**** SOURCE RECORDS

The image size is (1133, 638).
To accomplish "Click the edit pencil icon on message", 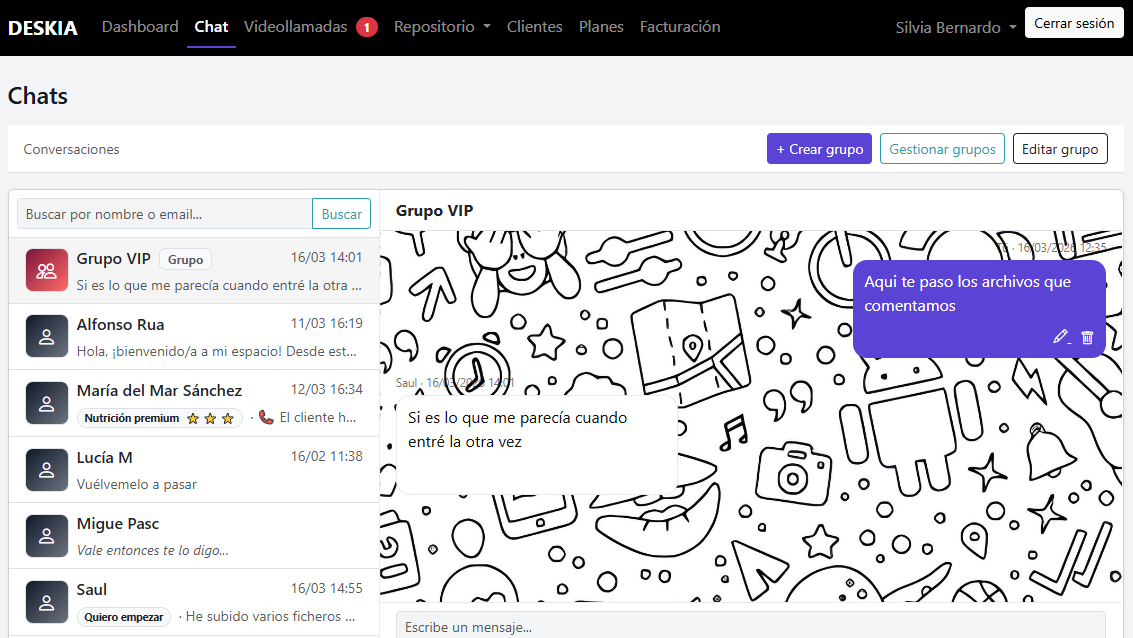I will click(x=1061, y=338).
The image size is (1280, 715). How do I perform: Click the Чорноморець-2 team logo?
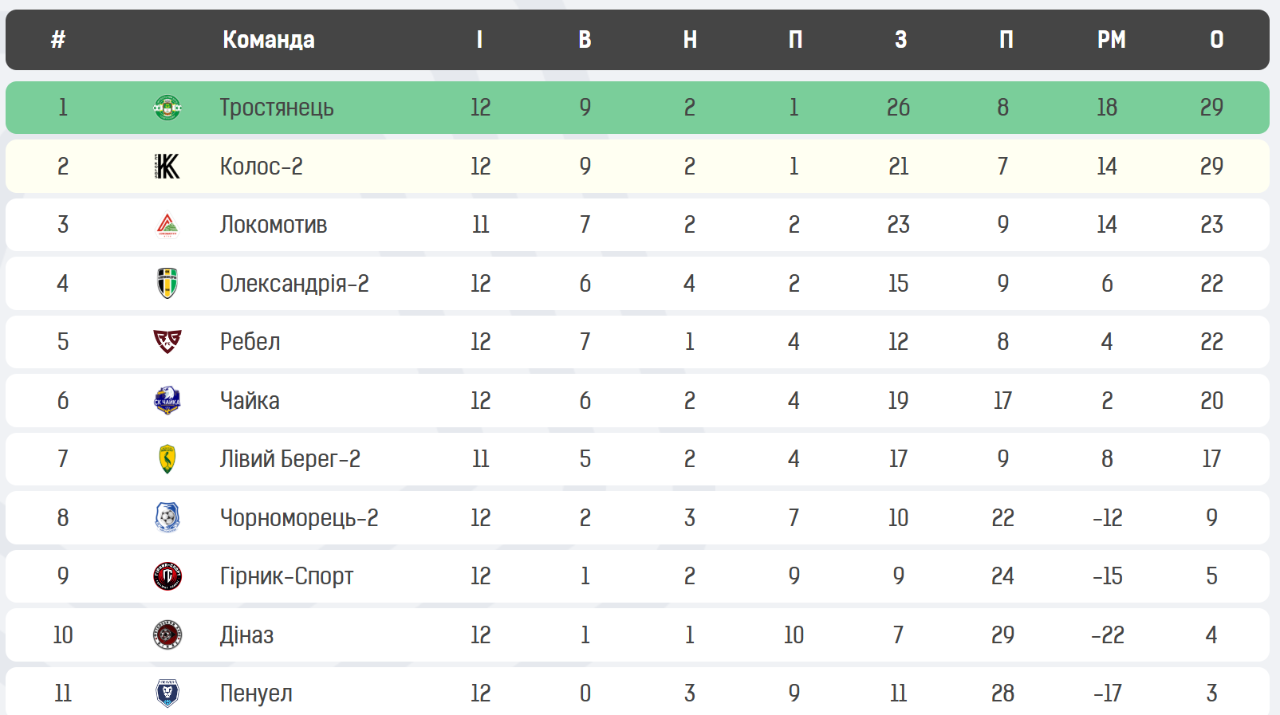(167, 518)
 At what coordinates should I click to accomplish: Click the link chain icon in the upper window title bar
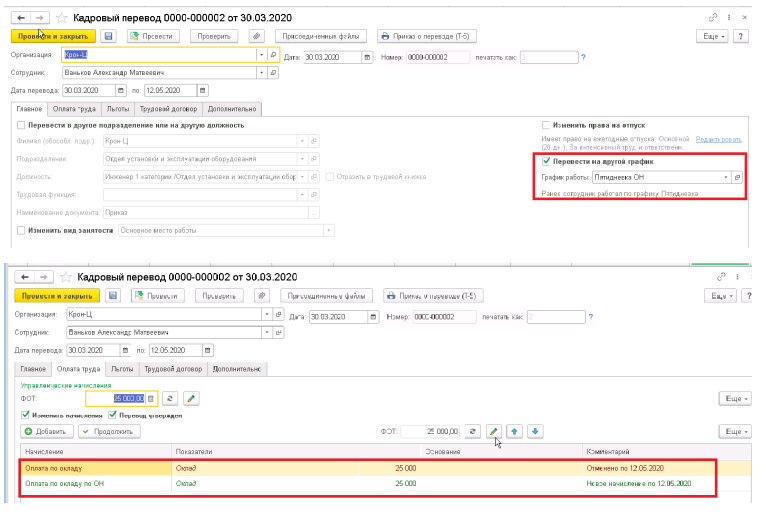pos(713,17)
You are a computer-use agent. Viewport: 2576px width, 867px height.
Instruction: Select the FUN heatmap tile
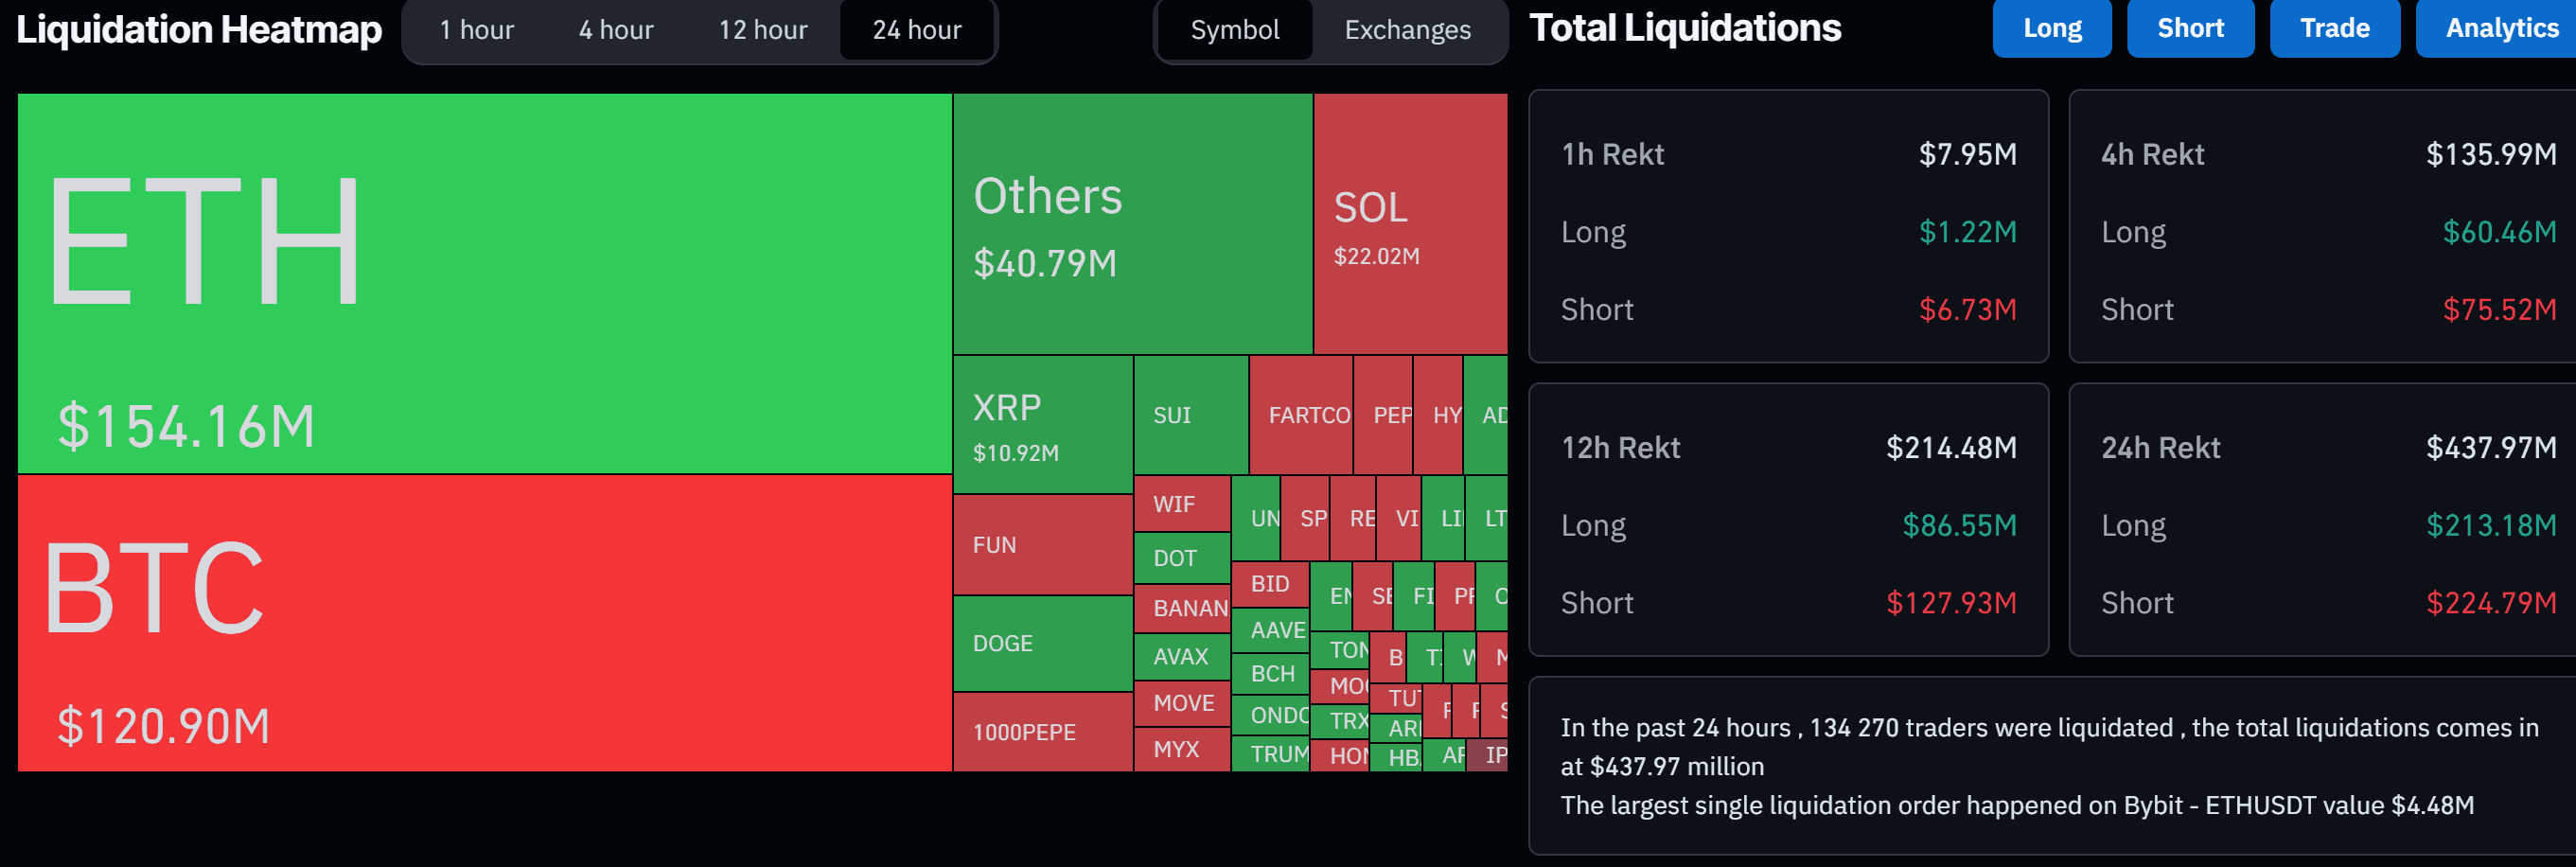tap(1042, 545)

********

:: EXERCISE DESCRIPTION ::
With the pictures left out, transcribe exactly the lines from the line holding "You are a computer-use" through the closing line of the entries.

:: OUTPUT OF THE EXERCISE ::
You are a computer-use agent. Viewport: 2576px width, 867px height.
Instruction: Select the FUN heatmap tile
tap(1042, 545)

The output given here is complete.